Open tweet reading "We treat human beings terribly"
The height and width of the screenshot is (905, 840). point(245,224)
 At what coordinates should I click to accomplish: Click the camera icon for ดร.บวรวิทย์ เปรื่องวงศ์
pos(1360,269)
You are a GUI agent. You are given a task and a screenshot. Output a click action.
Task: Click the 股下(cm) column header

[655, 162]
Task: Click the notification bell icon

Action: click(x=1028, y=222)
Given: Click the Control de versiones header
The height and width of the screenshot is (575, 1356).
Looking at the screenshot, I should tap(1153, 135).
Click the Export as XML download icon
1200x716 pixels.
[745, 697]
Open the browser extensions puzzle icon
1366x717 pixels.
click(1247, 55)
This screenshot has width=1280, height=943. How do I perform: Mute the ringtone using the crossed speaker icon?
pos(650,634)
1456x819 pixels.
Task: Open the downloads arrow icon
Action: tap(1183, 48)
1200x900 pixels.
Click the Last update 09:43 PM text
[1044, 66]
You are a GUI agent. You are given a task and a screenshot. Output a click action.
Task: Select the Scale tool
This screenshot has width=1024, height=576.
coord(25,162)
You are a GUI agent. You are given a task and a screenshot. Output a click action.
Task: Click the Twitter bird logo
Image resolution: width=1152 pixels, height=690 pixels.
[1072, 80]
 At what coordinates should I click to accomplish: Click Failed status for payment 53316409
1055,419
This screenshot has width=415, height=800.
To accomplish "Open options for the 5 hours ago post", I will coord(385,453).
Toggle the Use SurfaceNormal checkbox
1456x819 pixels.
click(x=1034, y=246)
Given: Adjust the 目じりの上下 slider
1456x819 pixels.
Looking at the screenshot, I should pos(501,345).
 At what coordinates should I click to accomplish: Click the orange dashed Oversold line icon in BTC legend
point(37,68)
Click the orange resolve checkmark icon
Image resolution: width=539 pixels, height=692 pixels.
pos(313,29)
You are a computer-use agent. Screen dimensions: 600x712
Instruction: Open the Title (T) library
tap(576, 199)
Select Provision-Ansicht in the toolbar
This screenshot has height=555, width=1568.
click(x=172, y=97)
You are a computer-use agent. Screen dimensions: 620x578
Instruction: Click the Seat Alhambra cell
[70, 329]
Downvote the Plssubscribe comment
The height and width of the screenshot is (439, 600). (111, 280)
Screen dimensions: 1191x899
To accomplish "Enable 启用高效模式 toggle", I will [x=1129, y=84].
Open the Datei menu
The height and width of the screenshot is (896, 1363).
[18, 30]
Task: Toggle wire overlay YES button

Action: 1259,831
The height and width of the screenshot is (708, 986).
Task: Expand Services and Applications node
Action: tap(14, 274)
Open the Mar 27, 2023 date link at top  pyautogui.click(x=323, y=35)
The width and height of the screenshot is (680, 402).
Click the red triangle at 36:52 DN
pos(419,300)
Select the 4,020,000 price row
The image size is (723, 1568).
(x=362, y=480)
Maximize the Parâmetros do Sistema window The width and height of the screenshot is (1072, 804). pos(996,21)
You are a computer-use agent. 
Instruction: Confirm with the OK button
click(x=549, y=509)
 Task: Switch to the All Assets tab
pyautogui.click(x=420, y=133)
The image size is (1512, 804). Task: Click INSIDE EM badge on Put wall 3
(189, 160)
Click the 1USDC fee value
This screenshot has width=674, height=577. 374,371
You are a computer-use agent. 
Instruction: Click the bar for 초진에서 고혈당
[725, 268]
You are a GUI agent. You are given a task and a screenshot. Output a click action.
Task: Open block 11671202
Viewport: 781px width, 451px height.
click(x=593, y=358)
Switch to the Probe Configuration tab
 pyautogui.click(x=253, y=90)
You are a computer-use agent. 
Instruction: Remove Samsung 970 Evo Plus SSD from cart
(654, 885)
● ● ● ● ● ● ●
• _YOUR TASK_: Rewrite the lines starting at the very first line and ending at the line that contains "pos(1360,269)", with "camera" replaced by "microphone" and nothing else changed.

• _CORRECT ANSWER_:
Open tweet reading "We treat human beings terribly"
The height and width of the screenshot is (905, 840). point(245,224)
 At what coordinates should I click to accomplish: Click the microphone icon for ดร.บวรวิทย์ เปรื่องวงศ์
pos(1360,269)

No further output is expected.